- Ну, на самом деле платить они не собирались с самого начала. Когда комтур Кетлер отчитывался в Цесине перед магистром, он сразу заявил, что Иоанн блефует. В России, мол, изрядно проблем на востоке. Волнения среди арских племен никак не остановить, вотяки взбунтовались. К сему бунту, кстати, орден приложил некоторые старания. Опять же, Османская империя сильно недовольна усилением русских сразу во всех землях, раздвижением наших границ. Она открыто готовит вторжение, посылает в набеги на русское порубежье татар. В таких условиях мы не можем отвести войска с южных границ, и сил для войны в Ливонии у нас просто нет. Посему царь может пугать, но стукнуть кулаком не способен.
- Комтур неглуп, - хмыкнул Друцкий. - Но дурак изрядный. Нашел кого сравнить - османов и своих перепившихся рыцарей! Война с Высокой Портой погубит любую, самую сильную державу мира. Уж больно могучи ныне магометяне. Для покорения же Ливонии хватит обычной порубежной стражи, была бы токмо воля!

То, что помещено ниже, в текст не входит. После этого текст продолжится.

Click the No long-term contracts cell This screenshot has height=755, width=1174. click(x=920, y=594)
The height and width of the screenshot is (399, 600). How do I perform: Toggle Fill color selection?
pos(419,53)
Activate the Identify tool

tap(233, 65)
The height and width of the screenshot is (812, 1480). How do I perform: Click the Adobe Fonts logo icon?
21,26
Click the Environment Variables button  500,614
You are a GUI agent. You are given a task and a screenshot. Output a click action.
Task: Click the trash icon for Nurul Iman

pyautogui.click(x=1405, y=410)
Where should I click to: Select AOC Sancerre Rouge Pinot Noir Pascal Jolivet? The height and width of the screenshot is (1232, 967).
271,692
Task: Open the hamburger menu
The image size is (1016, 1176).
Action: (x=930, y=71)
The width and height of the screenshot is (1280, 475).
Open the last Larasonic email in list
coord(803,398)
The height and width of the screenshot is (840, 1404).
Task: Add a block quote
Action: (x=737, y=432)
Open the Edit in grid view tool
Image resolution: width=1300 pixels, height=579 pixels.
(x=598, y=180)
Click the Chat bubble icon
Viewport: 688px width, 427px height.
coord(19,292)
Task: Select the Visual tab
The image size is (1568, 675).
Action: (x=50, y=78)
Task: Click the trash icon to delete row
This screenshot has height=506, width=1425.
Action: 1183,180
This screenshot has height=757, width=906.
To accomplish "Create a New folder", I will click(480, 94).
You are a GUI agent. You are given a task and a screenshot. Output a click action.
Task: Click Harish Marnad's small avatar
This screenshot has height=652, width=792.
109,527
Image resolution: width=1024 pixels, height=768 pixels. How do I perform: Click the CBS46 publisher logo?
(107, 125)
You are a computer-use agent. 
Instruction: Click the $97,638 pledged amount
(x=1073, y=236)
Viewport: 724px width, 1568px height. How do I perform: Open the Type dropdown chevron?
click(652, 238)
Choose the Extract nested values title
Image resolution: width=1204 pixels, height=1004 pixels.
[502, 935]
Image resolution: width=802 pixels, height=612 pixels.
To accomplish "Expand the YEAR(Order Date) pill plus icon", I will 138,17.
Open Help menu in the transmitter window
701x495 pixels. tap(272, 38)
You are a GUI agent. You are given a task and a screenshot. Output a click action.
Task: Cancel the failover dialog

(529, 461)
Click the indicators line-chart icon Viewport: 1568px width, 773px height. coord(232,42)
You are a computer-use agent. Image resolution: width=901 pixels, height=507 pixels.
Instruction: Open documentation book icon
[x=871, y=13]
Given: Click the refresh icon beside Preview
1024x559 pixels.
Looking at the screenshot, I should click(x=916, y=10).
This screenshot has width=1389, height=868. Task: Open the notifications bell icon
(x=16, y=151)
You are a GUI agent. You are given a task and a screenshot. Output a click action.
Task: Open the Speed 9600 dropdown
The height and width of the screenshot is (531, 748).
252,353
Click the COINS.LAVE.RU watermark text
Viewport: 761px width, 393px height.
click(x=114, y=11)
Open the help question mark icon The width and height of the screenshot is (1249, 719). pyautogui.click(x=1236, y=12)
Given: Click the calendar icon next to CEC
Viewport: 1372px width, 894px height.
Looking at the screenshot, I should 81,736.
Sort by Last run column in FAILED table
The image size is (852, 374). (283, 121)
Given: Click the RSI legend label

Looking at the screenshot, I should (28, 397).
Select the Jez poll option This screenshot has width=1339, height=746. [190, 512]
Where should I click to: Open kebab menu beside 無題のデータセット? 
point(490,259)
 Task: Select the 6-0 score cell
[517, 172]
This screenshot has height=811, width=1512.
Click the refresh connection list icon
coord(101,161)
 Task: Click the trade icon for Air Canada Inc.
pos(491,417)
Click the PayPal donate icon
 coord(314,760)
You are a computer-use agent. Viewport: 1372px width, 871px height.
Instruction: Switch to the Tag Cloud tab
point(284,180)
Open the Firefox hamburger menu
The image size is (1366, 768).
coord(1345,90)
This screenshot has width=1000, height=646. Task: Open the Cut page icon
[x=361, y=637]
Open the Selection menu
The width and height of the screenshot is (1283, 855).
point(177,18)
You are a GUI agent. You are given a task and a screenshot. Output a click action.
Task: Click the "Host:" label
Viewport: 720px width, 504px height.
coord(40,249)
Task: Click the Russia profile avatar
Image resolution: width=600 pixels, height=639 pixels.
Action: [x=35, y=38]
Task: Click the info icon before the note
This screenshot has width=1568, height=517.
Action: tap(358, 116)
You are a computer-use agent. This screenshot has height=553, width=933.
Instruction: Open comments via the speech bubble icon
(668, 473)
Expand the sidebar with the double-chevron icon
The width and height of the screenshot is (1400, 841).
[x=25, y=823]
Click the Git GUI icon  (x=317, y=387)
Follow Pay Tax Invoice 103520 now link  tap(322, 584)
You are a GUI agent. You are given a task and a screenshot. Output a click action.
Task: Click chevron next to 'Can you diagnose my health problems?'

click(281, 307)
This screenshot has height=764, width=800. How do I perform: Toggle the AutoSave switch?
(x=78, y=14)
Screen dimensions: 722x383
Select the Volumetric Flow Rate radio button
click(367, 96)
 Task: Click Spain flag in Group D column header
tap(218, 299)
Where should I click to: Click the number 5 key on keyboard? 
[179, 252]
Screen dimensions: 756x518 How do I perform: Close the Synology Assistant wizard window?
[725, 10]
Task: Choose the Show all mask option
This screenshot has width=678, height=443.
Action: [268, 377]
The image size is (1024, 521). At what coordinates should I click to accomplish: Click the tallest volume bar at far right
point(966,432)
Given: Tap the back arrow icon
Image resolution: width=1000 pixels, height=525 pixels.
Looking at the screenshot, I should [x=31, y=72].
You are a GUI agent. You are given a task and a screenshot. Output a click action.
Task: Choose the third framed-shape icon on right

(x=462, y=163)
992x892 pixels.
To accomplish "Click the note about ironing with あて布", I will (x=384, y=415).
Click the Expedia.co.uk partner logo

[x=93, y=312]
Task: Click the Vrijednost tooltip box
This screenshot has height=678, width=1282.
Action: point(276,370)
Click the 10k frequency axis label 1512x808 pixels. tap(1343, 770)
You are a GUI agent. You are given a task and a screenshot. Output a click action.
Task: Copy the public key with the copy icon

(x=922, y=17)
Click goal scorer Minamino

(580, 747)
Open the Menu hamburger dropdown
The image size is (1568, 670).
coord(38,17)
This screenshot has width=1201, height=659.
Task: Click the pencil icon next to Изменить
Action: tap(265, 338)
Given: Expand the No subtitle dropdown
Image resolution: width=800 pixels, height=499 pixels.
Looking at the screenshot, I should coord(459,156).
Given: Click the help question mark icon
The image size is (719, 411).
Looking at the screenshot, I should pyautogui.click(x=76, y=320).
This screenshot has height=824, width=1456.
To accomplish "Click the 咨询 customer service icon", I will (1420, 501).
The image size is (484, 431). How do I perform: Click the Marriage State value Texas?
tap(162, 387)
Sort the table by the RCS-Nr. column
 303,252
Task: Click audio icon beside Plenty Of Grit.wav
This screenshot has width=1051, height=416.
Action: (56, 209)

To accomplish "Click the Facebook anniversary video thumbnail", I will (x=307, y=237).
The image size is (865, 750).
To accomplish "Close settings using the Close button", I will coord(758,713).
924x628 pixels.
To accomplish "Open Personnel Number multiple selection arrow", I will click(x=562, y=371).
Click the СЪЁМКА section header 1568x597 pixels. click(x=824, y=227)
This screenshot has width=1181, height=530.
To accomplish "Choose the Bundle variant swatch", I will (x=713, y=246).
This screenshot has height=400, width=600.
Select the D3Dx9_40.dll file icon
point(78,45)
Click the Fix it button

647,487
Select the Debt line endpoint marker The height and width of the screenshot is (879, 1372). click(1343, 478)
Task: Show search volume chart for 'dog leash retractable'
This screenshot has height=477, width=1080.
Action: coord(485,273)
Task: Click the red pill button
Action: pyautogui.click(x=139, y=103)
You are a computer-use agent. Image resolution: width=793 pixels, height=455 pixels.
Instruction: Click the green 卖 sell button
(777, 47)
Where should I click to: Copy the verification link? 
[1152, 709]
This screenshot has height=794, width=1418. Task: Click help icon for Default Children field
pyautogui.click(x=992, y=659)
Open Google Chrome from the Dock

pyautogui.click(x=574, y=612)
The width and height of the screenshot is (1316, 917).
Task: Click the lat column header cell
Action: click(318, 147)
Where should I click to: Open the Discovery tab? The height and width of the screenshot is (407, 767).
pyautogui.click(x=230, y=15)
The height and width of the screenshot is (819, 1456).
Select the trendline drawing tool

- Еще он говорил, что Польша с Литвой и Швеция не допустят усиления русских за счет орденских владений.
- Какая детская наивность! Конечно, они не захотят, чтобы Москва сожрала столь лакомый кусочек на морских берегах. Но кто сказал, что литовцы и ляхи станут защищать своих вековых врагов? Скорее, они попытаются принять участие в ужине!
- Вильгельм Фюрстенберг придерживается иного мнения… - отметил Зверев. - Впрочем, после столь решительного начала оба они вдруг решили, что собрать Юрьеву дань все же не помешает. Токмо не для государя, а для казны своей, орденской. Посему по городам ливонским, по епископствам Эзельскому, Дерптскому, Рижскому они послов разослали с указанием требования царского договора, тобой найденного, и повелением серебро нужное собрать. Ну, а дальше начался полный цирк. Марки все вроде как собрали, да вот только отдавать их не желает никто, ни един бургомистр, священник, мэр и как там они еще кличутся?
- По-разному в разных концах, Андрей Васильевич, - кивнул старик.
- Да это и неважно. В общем, бочки с деньгами по подвалам стоят, а кавалеры и бюргеры писульками обмениваются: куда везти, кому, сколько. Каждый желает, чтобы к нему собранное свезли, а сам в чужие руки налог отдавать не желает. Сговорились собрать в Феллин. И опять никак списаться не могут, кому первому серебро доставлять. Наконец комтур не выдержал и самолично отправился за данью собранной. В одно место приехал: бочки в подвале мэрии, подвал под замком, казначея нет, отъехал к родичам по какой-то нужде. Без казначея не открыть. Подождали - не возвращается. Кетлер покуда в другое место отправился. Там казначей есть, подвалы открыты, бургомистр встречает. Сказывают, уже отправили. Кавалер наш в погоню помчался - не догнал. Вернулся - нету серебра. Вестимо, возчики заблудились. В третье место приехал: казначей есть, подвал открыт, бургомистра нет. Без него неведомо, куда дань отложена на время. В четвертом: замок на казне сломался, а мастера нет. Ломать же никто не смеет, добро городское, отвечать придется. И так по всей Прибалтике! Ни одна собака ни единой монетки рыцарю нашему не отсыпала! Время все вышло, ныне знакомец наш, Готард Кетлер, Торопец проезжает. Дани же с ним как не было, так и нет.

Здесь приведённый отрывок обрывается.